The school is divided over seven buildings of varying size:
- The A-building contains the school's four gyms.
- The B-building is the school's main building. It has three floors and is one of the oldest buildings.
- The C-building has only a few classrooms and is located on the ground floor.
- The D-building like the B-building is one of the oldest buildings, but has only two floors.
- The E-building (one floor) and F-building (two floors) were not part of the original school and were built later with a more modern decoration. The main subjects taught here are the sciences biology, chemistry, and physics.
- The G-building is the smallest of all of the buildings, and has only one big room.

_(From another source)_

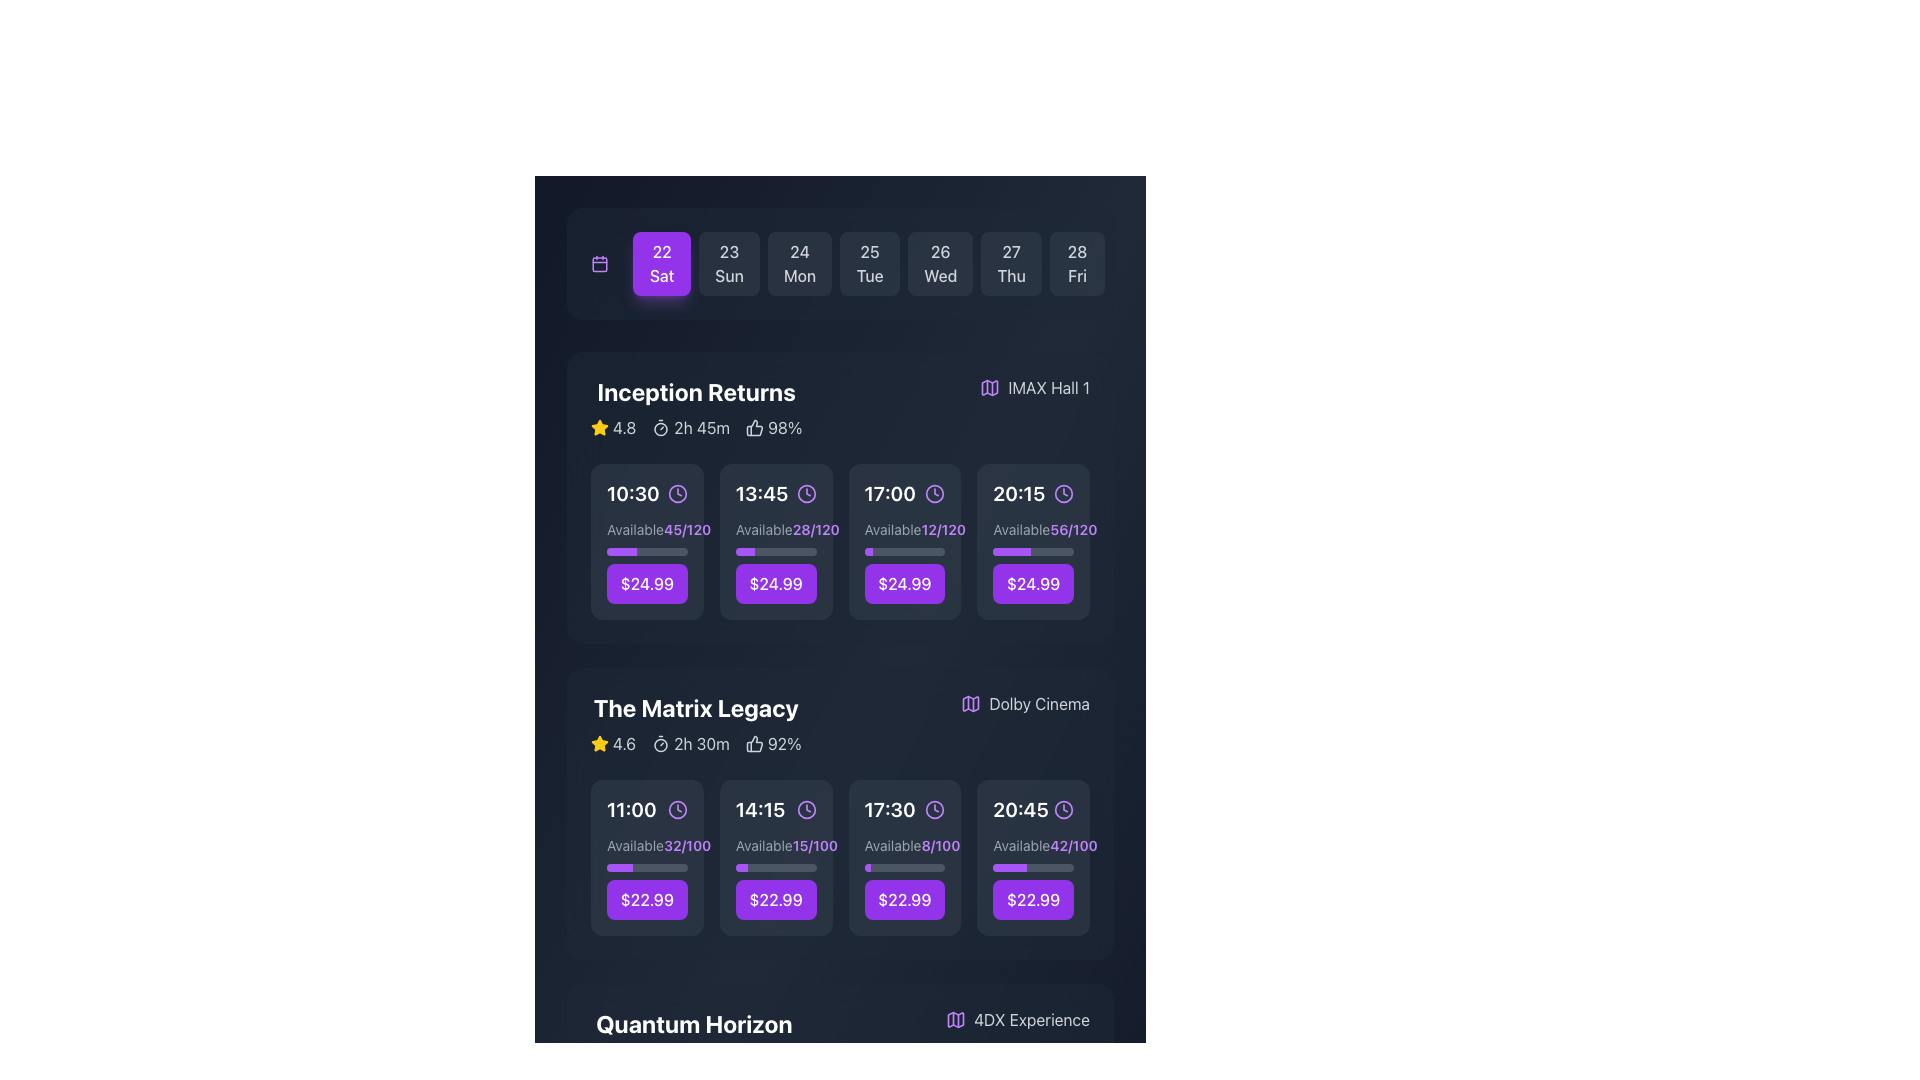 This screenshot has height=1080, width=1920. Describe the element at coordinates (691, 427) in the screenshot. I see `the informational label indicating the duration of the related item in the sequence below 'Inception Returns', which is positioned between the star rating and the percentage indicator` at that location.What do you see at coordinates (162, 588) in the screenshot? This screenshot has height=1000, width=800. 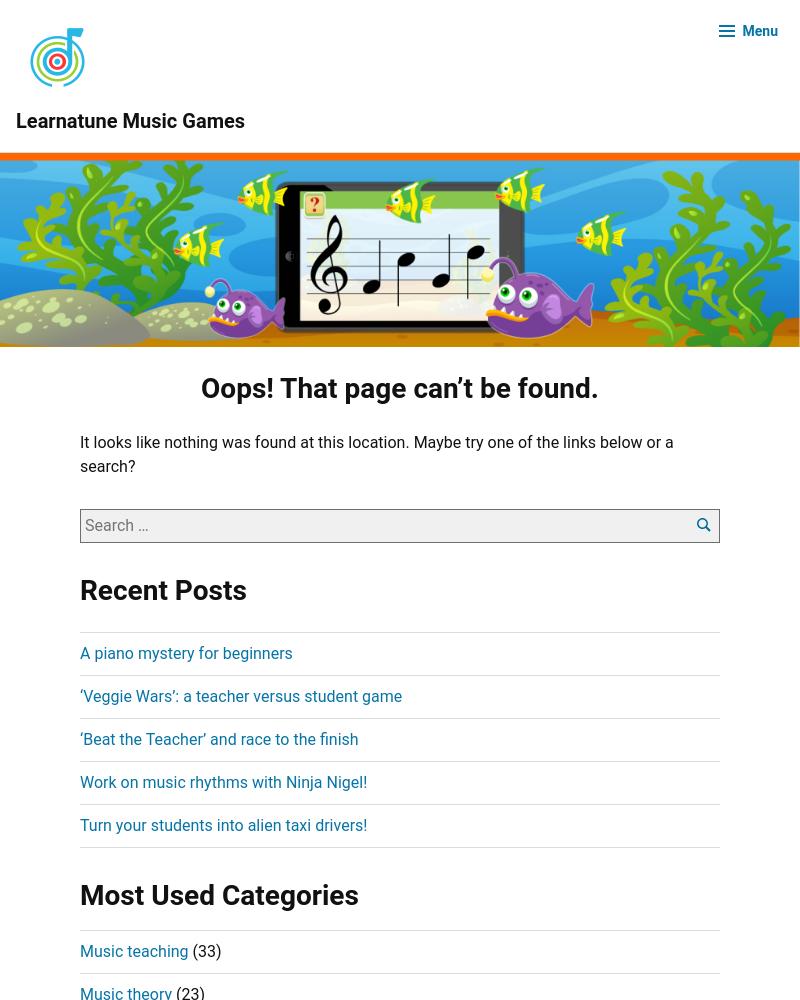 I see `'Recent Posts'` at bounding box center [162, 588].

The school offers vmbo, havo or vwo (atheneum and gymnasium). The school is unique in offering students two alternative streams: the muzische afdeling (musical department) or a top-sport afdeling (top-sports department) for the first three years of their education, after which they may continue at the vmbo, havo or vwo.

== Vincent van Gogh ==

In 1866, the school welcomed of its most remarkable students and certainly its most famous: Vincent van Gogh. He left the school halfway during his second year, for unknown reasons. His parents still lived in Zundert and Vincent lived in one of the houses at the St. Annaplein in Tilburg, not far from the school. The oldest school photograph in the files of the school, a typical class photograph, is a famous photo of Van Gogh. It is said that his art teacher, Constant Cornelis Huijsmans, has had a strong influence of Gogh's early style.